# Deep Learning for Natural Language and Code - Exercise 2

**Prof. Dr. Steffen Herbold**
**SoSe 2025**
**Due on 2025/05/15**

## General information for all exercises (read carefully!)

Within the "Deep Learning for Natural Language and Code Exercise," you will execute different tasks that relate various NLP concepts. The main goal of these exercises is to teach you *how* to develop approaches. Once you have gained this knowledge, you will have the opportunity to use your own solution and compare it with existing solutions from popular libraries.
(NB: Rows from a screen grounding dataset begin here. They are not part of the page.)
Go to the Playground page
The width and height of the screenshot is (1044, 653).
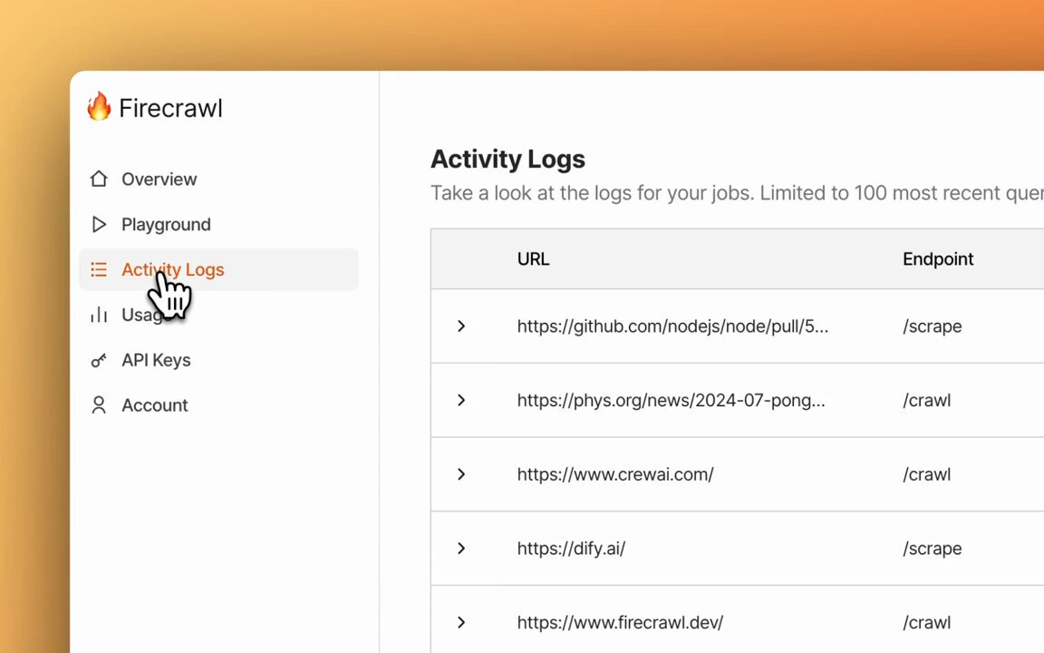click(x=166, y=224)
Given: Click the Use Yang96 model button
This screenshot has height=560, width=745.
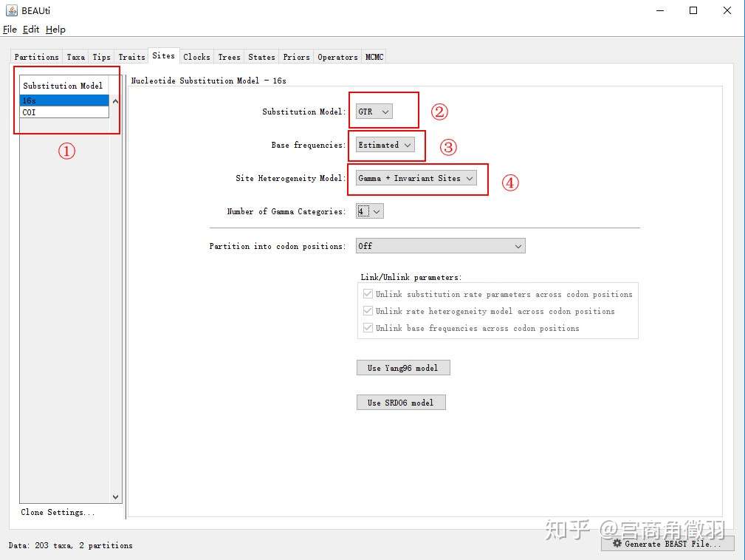Looking at the screenshot, I should coord(403,367).
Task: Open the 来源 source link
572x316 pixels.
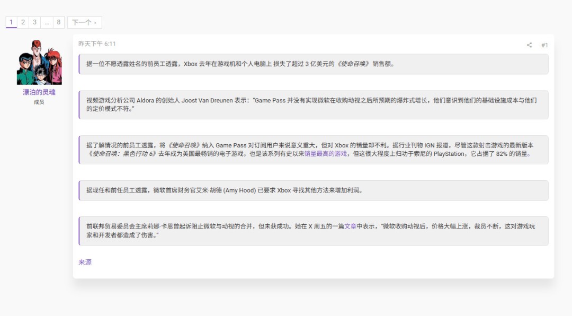Action: [x=85, y=261]

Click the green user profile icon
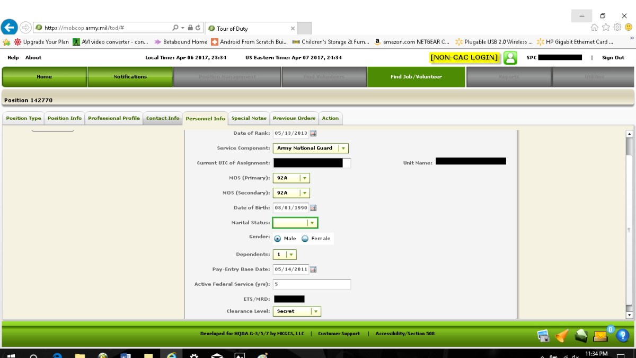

This means that these exercises are not just about knowing how to use the libraries.

## Problem description

One task that is executed in NLP is sentiment analysis. In this exercise, we will focus on developing models that are able to classify reviews in different sentiments/emotions. For this, we assume that you have an initial implementation of the BOW from exercise # 1. For this exercise, we are going to work with a dataset that consists of movie reviews:

*   Dataset: [https://ai.stanford.edu/~amaas/data/sentiment/](https://ai.stanford.edu/~amaas/data/sentiment/)

In StudIP, a Jupyter Notebook is provided as a template for this exercise. In the template, a series of sections are provided in order to help you organize and structure the code. Additionally, some blocks of codes are also provided to facilitate some exercise tasks.

## Data set description

For this exercise, we are going to work with the Large Movie Review Dataset [1]. This dataset was built for binary sentiment classification. It is composed of 25,000 highly polar movie reviews for training, and 25,000 for testing. Meaning that the middle values (i.e., scores of 5) are ignored. The dataset also contains unlabeled data. However, for this exercise, those are not going to be taken into account.

In [1]:
import numpy as np
import torch
import torch.nn as nn
import torch.optim as optim
from pathlib import Path
import re
import string 
from collections import Counter, defaultdict

import preprocessing

## Setup & Data Loading

We will load the Large Movie Review Dataset (IMDb).
The dataset is divided into `train` and `test` sets, and each of these has `pos` (positive) and `neg` (negative) review folders.
Filenames in `pos` and `neg` folders include the rating, e.g., `9_1.txt` (score 9, id 1).
- Positive reviews: score >= 7
- Negative reviews: score <= 4
- Neutral reviews (score 5 or 6) are ignored in the main sentiment classification task.

In [2]:
# Define base path to the dataset
BASE_DATA_PATH = Path("../exercise_01/aclImdb") 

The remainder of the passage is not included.